Saved data entries
• • • •
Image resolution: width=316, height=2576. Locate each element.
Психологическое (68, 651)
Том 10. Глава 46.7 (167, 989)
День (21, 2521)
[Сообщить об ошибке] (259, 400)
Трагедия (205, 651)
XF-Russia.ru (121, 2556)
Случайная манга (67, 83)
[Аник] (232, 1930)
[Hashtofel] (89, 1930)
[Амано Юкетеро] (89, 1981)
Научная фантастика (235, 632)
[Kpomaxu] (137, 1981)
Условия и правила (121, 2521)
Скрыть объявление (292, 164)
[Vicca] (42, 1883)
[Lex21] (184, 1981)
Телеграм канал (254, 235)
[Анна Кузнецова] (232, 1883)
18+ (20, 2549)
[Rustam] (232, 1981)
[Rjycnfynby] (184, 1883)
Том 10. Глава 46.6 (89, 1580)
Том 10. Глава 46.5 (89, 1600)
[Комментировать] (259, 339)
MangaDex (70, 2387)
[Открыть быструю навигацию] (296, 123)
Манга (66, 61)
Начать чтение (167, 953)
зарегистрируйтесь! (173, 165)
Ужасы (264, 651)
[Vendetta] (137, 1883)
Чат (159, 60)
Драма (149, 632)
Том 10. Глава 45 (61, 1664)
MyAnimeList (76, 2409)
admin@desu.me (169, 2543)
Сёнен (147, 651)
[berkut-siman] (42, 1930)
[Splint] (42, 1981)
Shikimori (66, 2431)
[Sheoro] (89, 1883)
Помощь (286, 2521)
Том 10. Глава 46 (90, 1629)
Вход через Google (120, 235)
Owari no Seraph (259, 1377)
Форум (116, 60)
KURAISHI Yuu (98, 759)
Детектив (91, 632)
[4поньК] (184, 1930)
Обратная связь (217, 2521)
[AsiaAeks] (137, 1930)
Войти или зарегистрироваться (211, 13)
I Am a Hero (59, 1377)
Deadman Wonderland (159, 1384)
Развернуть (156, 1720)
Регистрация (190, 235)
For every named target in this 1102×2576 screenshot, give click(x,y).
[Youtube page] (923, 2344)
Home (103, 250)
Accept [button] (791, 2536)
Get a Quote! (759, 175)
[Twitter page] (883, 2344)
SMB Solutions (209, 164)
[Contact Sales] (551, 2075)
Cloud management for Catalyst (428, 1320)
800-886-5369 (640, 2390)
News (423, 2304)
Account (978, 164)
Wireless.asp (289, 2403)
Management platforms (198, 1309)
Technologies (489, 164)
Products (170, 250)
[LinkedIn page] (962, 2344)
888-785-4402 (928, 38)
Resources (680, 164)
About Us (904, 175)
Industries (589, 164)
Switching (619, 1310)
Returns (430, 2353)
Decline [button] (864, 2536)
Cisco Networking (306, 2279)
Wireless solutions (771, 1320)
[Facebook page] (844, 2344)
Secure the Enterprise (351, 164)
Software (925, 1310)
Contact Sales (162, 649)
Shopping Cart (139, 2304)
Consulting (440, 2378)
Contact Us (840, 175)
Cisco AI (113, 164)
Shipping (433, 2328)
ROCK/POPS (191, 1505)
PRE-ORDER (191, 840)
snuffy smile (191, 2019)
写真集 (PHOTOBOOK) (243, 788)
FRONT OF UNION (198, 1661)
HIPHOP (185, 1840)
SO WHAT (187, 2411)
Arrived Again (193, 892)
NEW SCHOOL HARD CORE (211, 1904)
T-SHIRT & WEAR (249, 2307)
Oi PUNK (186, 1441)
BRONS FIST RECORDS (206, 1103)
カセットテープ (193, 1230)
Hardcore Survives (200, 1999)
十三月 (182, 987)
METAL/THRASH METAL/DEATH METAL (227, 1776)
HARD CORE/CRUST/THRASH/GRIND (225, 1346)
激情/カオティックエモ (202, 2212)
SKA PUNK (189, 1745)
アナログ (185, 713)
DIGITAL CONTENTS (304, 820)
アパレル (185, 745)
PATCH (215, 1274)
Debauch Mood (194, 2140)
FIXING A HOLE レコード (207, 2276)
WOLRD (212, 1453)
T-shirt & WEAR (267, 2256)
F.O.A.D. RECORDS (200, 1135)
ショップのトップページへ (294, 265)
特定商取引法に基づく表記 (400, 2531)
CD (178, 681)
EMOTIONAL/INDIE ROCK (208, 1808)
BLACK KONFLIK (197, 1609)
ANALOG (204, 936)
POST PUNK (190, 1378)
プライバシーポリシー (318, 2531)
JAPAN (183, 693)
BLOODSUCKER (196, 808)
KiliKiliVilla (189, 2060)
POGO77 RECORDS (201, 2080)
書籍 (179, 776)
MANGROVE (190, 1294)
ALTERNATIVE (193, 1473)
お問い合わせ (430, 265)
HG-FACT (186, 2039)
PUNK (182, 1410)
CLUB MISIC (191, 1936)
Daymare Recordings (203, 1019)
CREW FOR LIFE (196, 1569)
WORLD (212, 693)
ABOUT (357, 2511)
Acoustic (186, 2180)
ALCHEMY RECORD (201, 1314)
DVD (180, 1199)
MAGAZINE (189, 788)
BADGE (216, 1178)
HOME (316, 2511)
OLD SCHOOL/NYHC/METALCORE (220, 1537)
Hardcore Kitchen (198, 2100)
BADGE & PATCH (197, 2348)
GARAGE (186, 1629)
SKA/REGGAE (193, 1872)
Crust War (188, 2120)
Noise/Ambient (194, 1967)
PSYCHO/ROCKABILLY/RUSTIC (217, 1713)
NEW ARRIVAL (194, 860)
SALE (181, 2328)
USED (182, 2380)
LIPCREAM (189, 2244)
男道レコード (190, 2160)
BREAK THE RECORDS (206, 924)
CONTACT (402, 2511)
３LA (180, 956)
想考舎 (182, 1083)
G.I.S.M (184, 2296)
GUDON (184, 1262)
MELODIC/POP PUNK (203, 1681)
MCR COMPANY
• • • •
* What this task involves
What are the lines from the one with "激情/カオティックエモ (202, 2212)" through the last line of the records above? Quote them exactly and add nothing.

* The completed task
激情/カオティックエモ (202, 2212)
SKA PUNK (189, 1745)
アナログ (185, 713)
DIGITAL CONTENTS (304, 820)
アパレル (185, 745)
PATCH (215, 1274)
Debauch Mood (194, 2140)
FIXING A HOLE レコード (207, 2276)
WOLRD (212, 1453)
T-shirt & WEAR (267, 2256)
F.O.A.D. RECORDS (200, 1135)
ショップのトップページへ (294, 265)
特定商取引法に基づく表記 (400, 2531)
CD (178, 681)
EMOTIONAL/INDIE ROCK (208, 1808)
BLACK KONFLIK (197, 1609)
ANALOG (204, 936)
POST PUNK (190, 1378)
プライバシーポリシー (318, 2531)
JAPAN (183, 693)
BLOODSUCKER (196, 808)
KiliKiliVilla (189, 2060)
POGO77 RECORDS (201, 2080)
書籍 (179, 776)
MANGROVE (190, 1294)
ALTERNATIVE (193, 1473)
お問い合わせ (430, 265)
HG-FACT (186, 2039)
PUNK (182, 1410)
CLUB MISIC (191, 1936)
Daymare Recordings (203, 1019)
CREW FOR LIFE (196, 1569)
WORLD (212, 693)
ABOUT (357, 2511)
Acoustic (186, 2180)
ALCHEMY RECORD (201, 1314)
DVD (180, 1199)
MAGAZINE (189, 788)
BADGE (216, 1178)
HOME (316, 2511)
OLD SCHOOL/NYHC/METALCORE (220, 1537)
Hardcore Kitchen (198, 2100)
BADGE & PATCH (197, 2348)
GARAGE (186, 1629)
SKA/REGGAE (193, 1872)
Crust War (188, 2120)
Noise/Ambient (194, 1967)
PSYCHO/ROCKABILLY/RUSTIC (217, 1713)
NEW ARRIVAL (194, 860)
SALE (181, 2328)
USED (182, 2380)
LIPCREAM (189, 2244)
男道レコード (190, 2160)
BREAK THE RECORDS (206, 924)
CONTACT (402, 2511)
３LA (180, 956)
想考舎 (182, 1083)
G.I.S.M (184, 2296)
GUDON (184, 1262)
MELODIC/POP PUNK (203, 1681)
MCR COMPANY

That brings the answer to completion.